Privacy on the Internet


Hiking a forest trail around the hills of my home town I came across a little pool of water fed by a stream after going off the path and down some rocks and trees. I gazed at it, taking in the sight and also thinking how at this moment this place was deserted and I was there alone. The sky, the water, the trees, and me.


This feeling of solitude soaked in, easing a tension I did not know I had but now could feel receding. As I looked around I saw a large rock by the side of the pool with a red spray painted symbol the size of my palm. It was a navigation point for hikers.


Of course, the presence of this symbol was not too surprising since this area was not too far from town and there were well-trodden trails near by. However, the presence of this symbol jarred me out of that easy feeling. That symbol meant that this was not a place for long solitude. I got to snatched a breath of it then, like a rare scent.
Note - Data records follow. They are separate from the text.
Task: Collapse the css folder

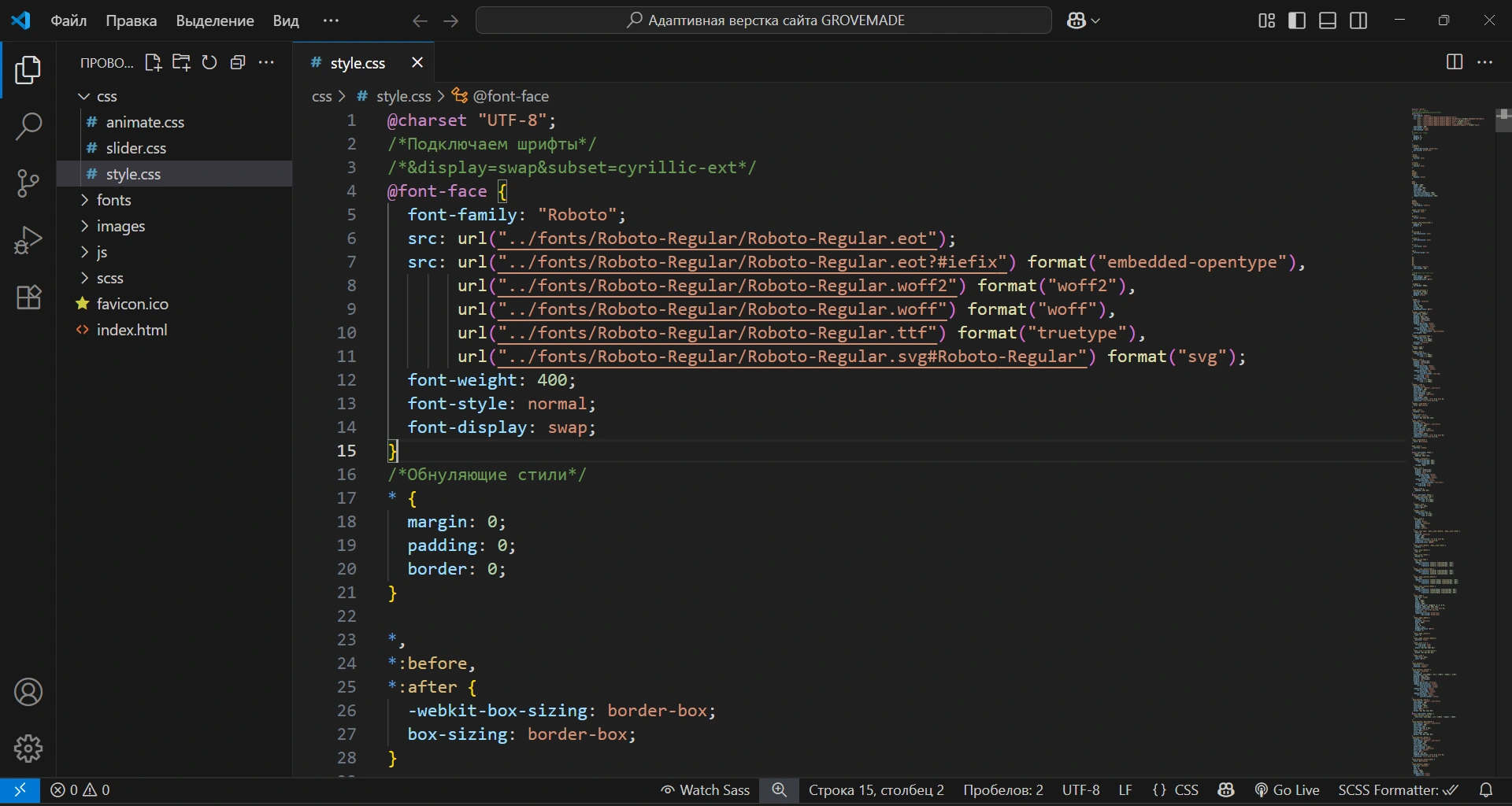Action: coord(106,96)
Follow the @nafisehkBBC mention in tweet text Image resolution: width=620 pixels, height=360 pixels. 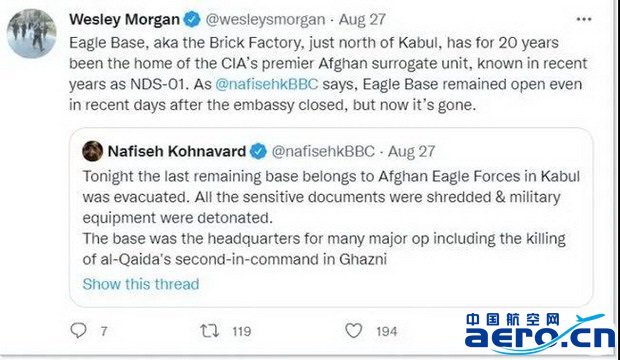coord(267,84)
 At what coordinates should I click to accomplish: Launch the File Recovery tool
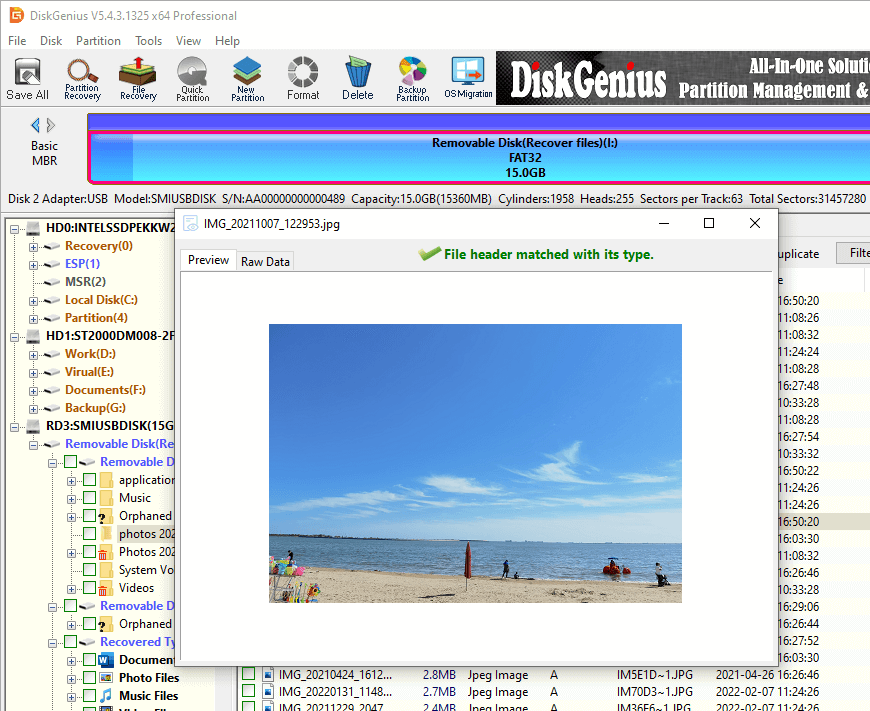(x=138, y=78)
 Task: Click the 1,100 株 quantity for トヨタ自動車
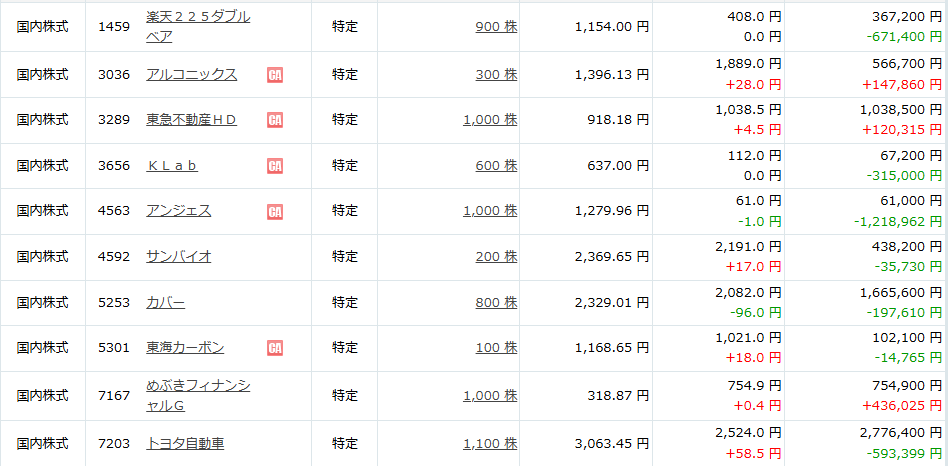490,444
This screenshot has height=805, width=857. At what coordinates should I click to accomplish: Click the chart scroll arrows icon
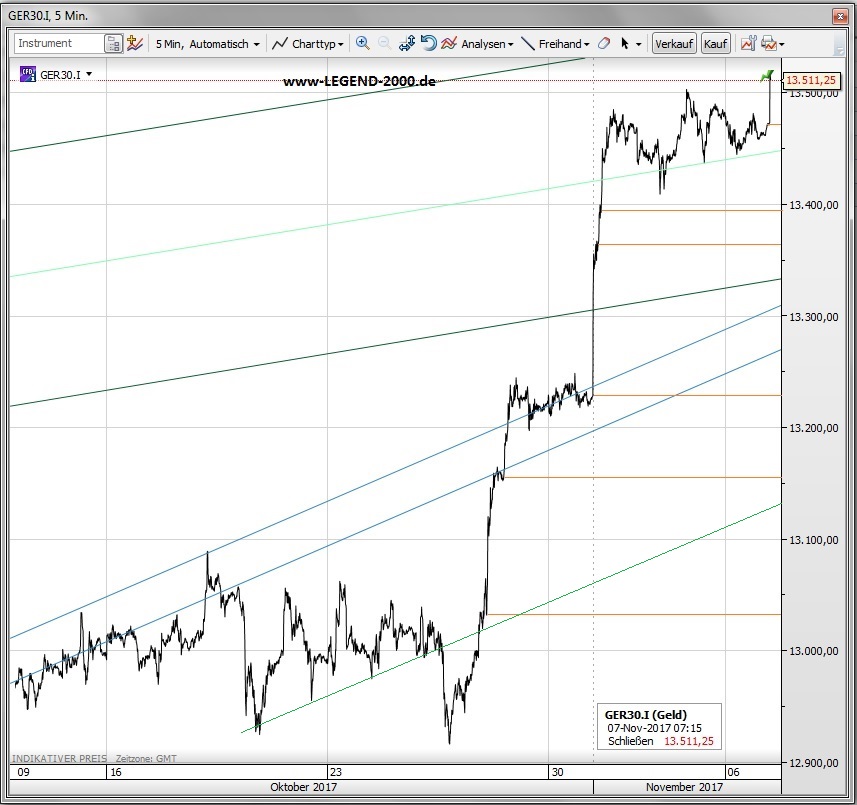(x=407, y=44)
Several years later, I got on the Internet at a time when people were still figuring out what the web meant, could do, and was for. It was also a time when there was not a strong current towards advertising; Google did not yet exist. Other search engines did exist, but more often than not we discovered content through word of mouth.


I got a web browser off a CD, explored websites from portal websites, and used lots of different programs to connect with people and access information. Back then, it did feel like a loose collection of networks---not necessarily aligned or even speaking the same language.
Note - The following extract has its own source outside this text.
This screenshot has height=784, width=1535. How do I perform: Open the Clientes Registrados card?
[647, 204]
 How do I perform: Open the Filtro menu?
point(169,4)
Surfing the 'net, also felt like that day at the pool off the trail. Yes, all of it was made by humans, for humans, but there was something else. I could have my solitude as I surfed, and from that a sense of agency. I was not a passenger on a ride whose path and destination were designed by some other hand.


Like I am today.


We know that these hands exist and---probably---will never now let go. The solitude is gone; I am observed, tracked, profiled, and analysed. Often, I am not interesting enough individually and am just part of a larger statistic, something that has value, for someone else.


I am not simply observed, I am also manipulated. The Internet feels more like an amusement park with rides, some popular with lines and some less so but all designed to spin you around for a while and make you forget your troubles and then deposit you at the gift shop or photo booth where you can get a souvenir of your time there. That is if you want to remember it.
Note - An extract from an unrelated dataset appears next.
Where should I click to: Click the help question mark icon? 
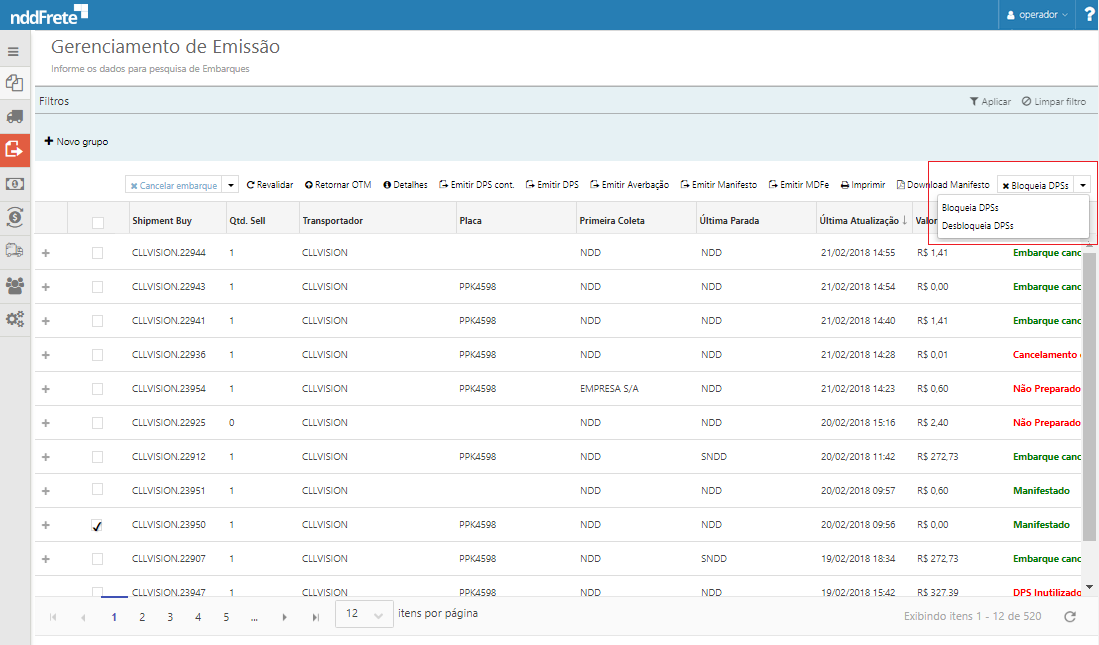tap(1089, 15)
Amid the flashing lights and cajoling noise, I miss that pool of solitude. Perhaps it could exist inside the park but it would be as a ride and that is not the same thing. It has to be outside the amusement part, beyond the reach of observation, of manipulation.


One way is to develop protocols that by design do not allow the machinery to erect an amusement park. Protocols like gopher, gemini (over which this post can also be read), and others allow this. While these relatively small webs are dwarfed by the Web, there are still those pools of solitude to be found here and I hope that, with time, there will be more still.


I long for a breath of that rare easy air.